Data supplied:
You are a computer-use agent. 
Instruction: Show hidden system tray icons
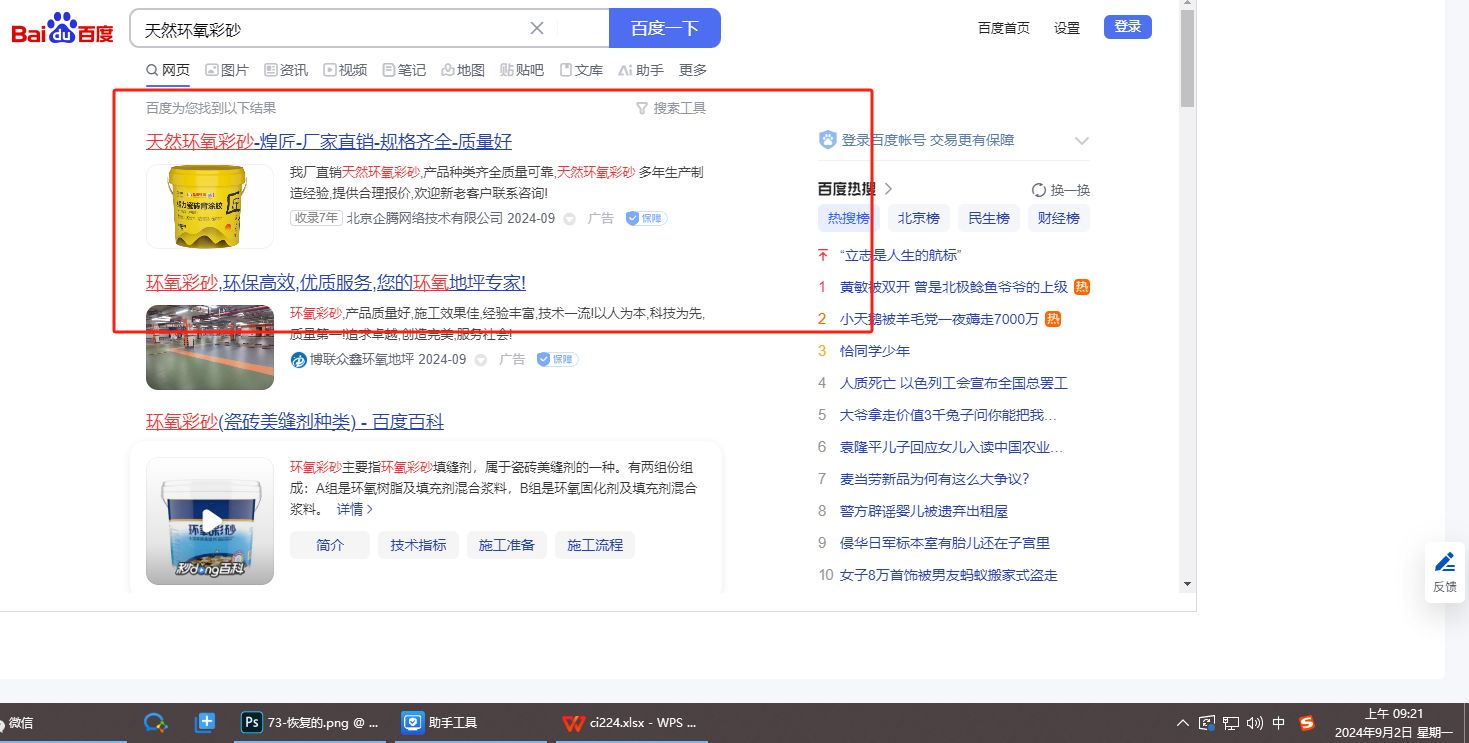pos(1183,723)
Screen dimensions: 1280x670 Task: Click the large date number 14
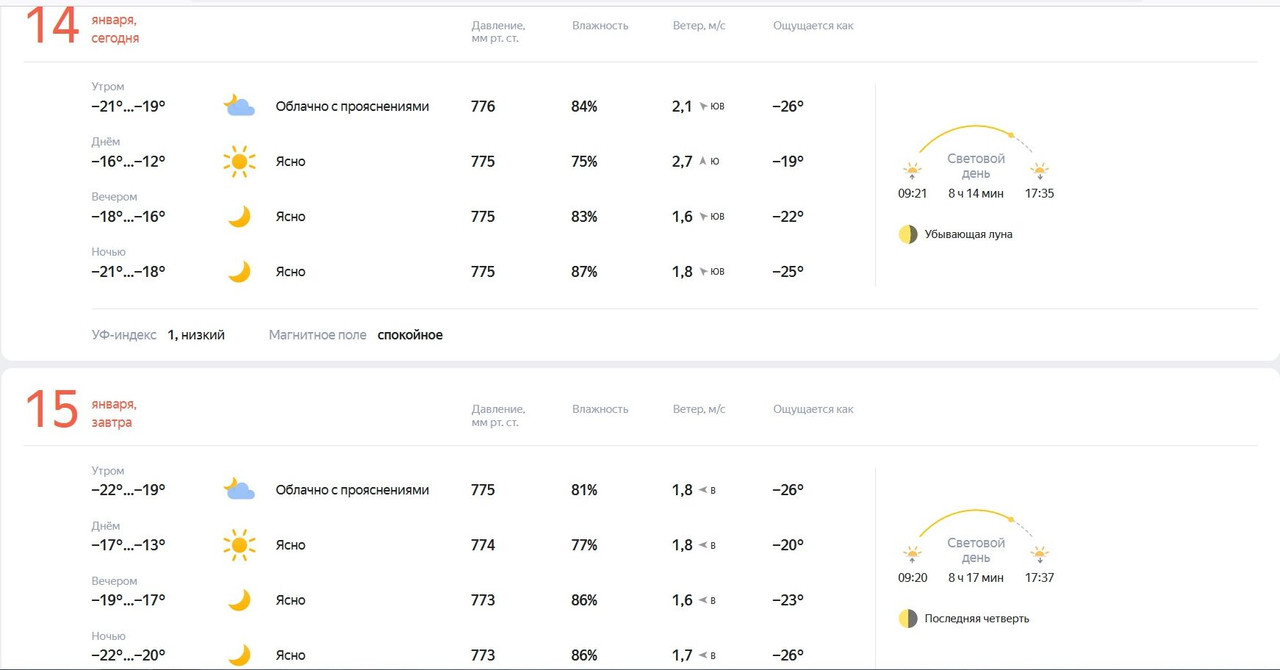pyautogui.click(x=51, y=27)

Short problem: Begin at the line that contains "Screen dimensions: 1280x670" and continue through the end of the lines, writing them out again in full with every answer coordinate shifted up by 124. Leave the pictures out.

Completed task:
Screen dimensions: 1280x670 Task: Click the large date number 14
pyautogui.click(x=175, y=151)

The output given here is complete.